In the last few days I have been approached by and chatted to both academics and industry players involved in secure messaging, software development, standards development, e-Health consulting and supply chain reform. All are concerned at the loss of momentum, lack of communication and strategic uncertainty.

What needs to be done to ensure there is a crystal clear understanding by all stakeholders of what NEHTA is actually now planning? NEHTA must urgently and clearly articulate just what it will deliver and by when and more importantly what it will not or cannot do and leave innovation and progress to others.

The problem we all now face is that, with the inertia and confusion that has now been engendered by NEHTA’s changes in emphasis, it may take some time for effective leadership to re-emerge. One can only hope the revamped AHIC can provide the needed strategic leadership and rapidly regain some much needed momentum.

David.

1 comment:

Teki said...

Maybe one problem is that there are no broadly acceptable measures of the usefulness of IT in health care. HCN could point to sales of Medical Director; DoHA could use PIP payments; readers of Sydney's newspapers may want to look at Harmed in hospital: 500 errors a record.

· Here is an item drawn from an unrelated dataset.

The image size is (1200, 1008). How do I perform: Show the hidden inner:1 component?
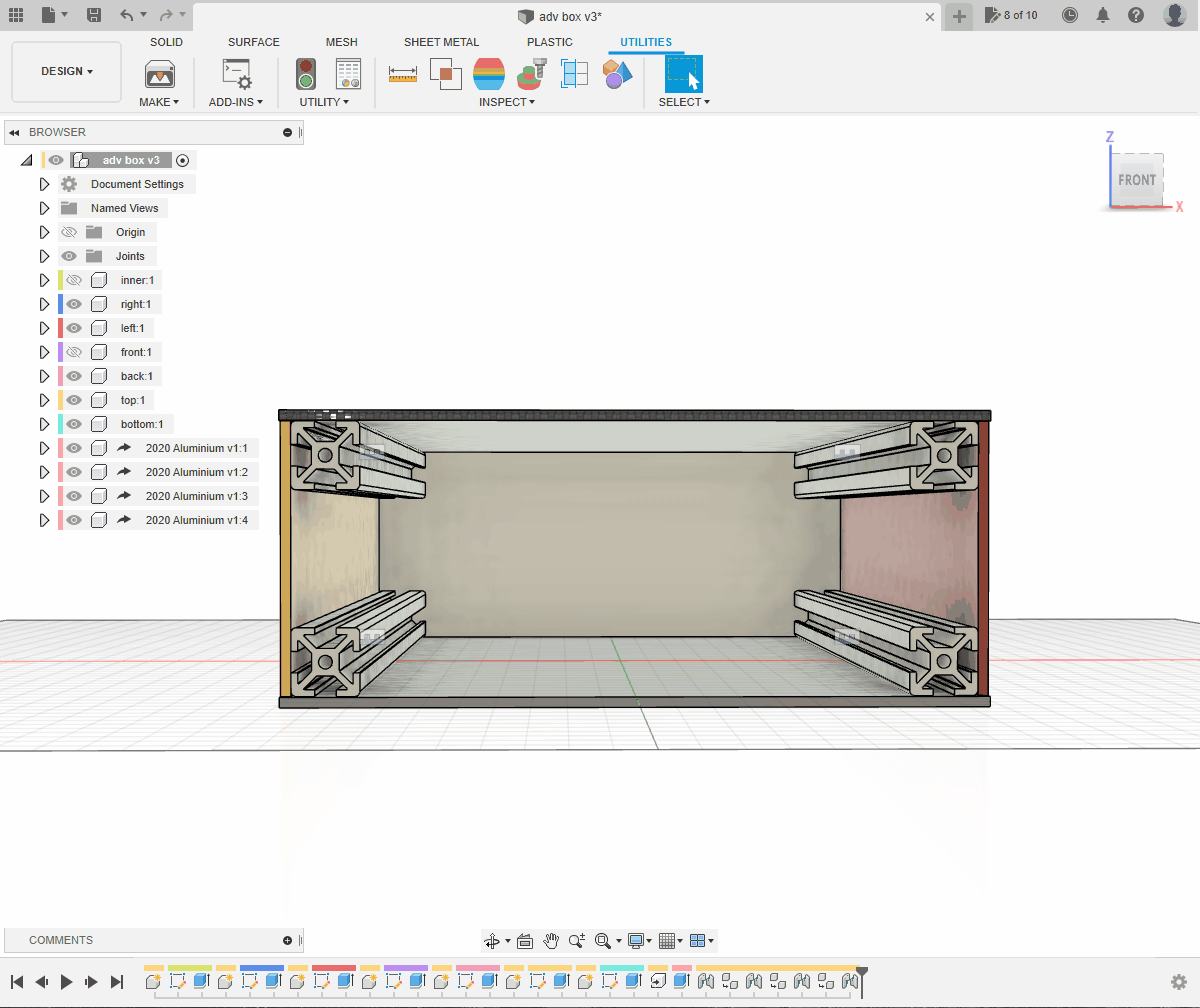pos(74,280)
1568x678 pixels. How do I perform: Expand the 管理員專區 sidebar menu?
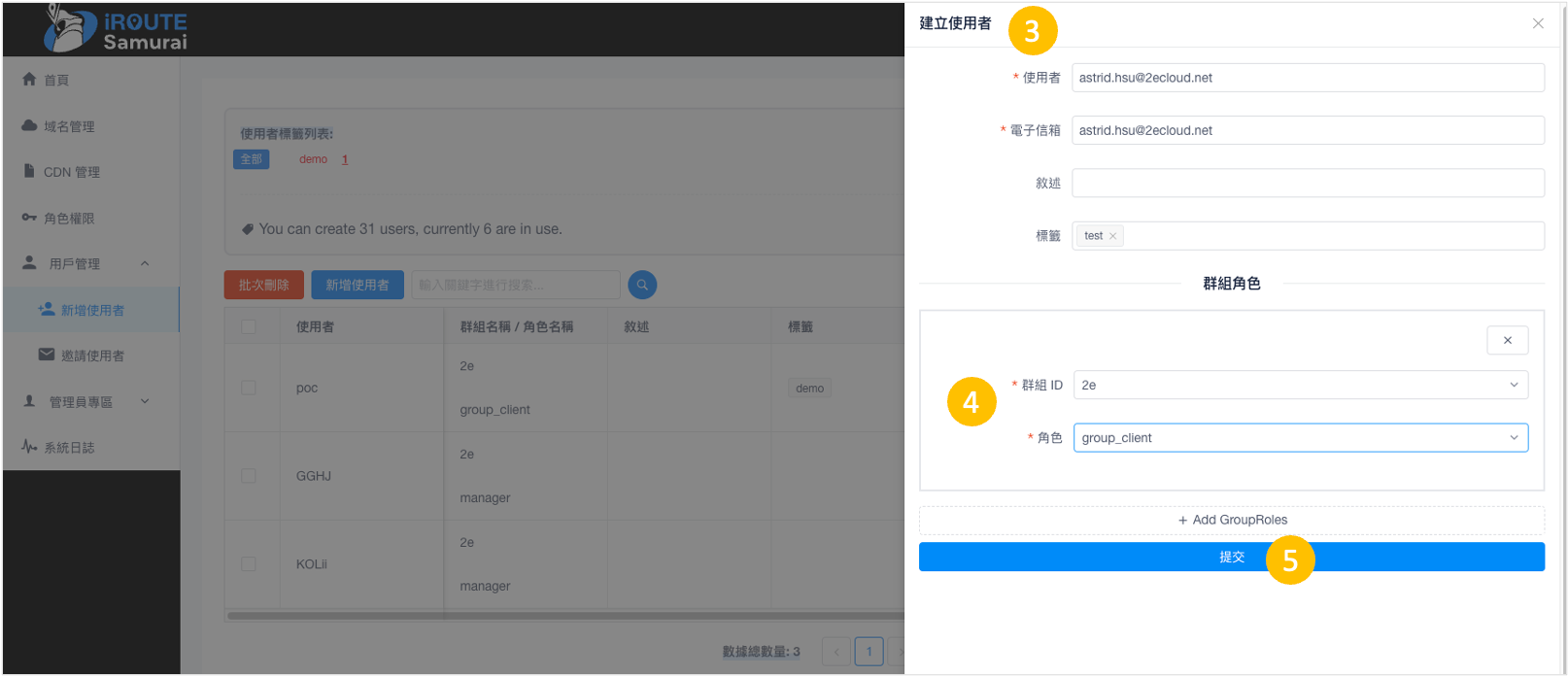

IMHO, usage of MS-Access stand-alone databases for storage/analysis of clinical data is indicative. Therefore, NEHTA could commission annual surveys of clinical applications in public hospitals. A sustained decrease in dead-end usage of MS-Access would be a good prognosticator.

[Confession: guilty, as charged, on two counts.]

In passing, it's worth noting the significant change in career of Victoria's immediate past Privacy Commissioner. Paul Chadwick has gone to the inaugural Director of Editorial Polices at the Australian Broadcasting Corporation. Personal privacy is one of the key hotspots in IT for all services, especially health. But it is not a high priority in the media. So, here's a hope - Chadwick will be able to guide presentation by the ABC of the absolute needs of the main issues relating to privacy, and particularly as they impinge on identity registers.

I'm pretty certain that lack of public engagement is the strong suit in this government's lackadaisical approach. That's a hazard for strong business cases.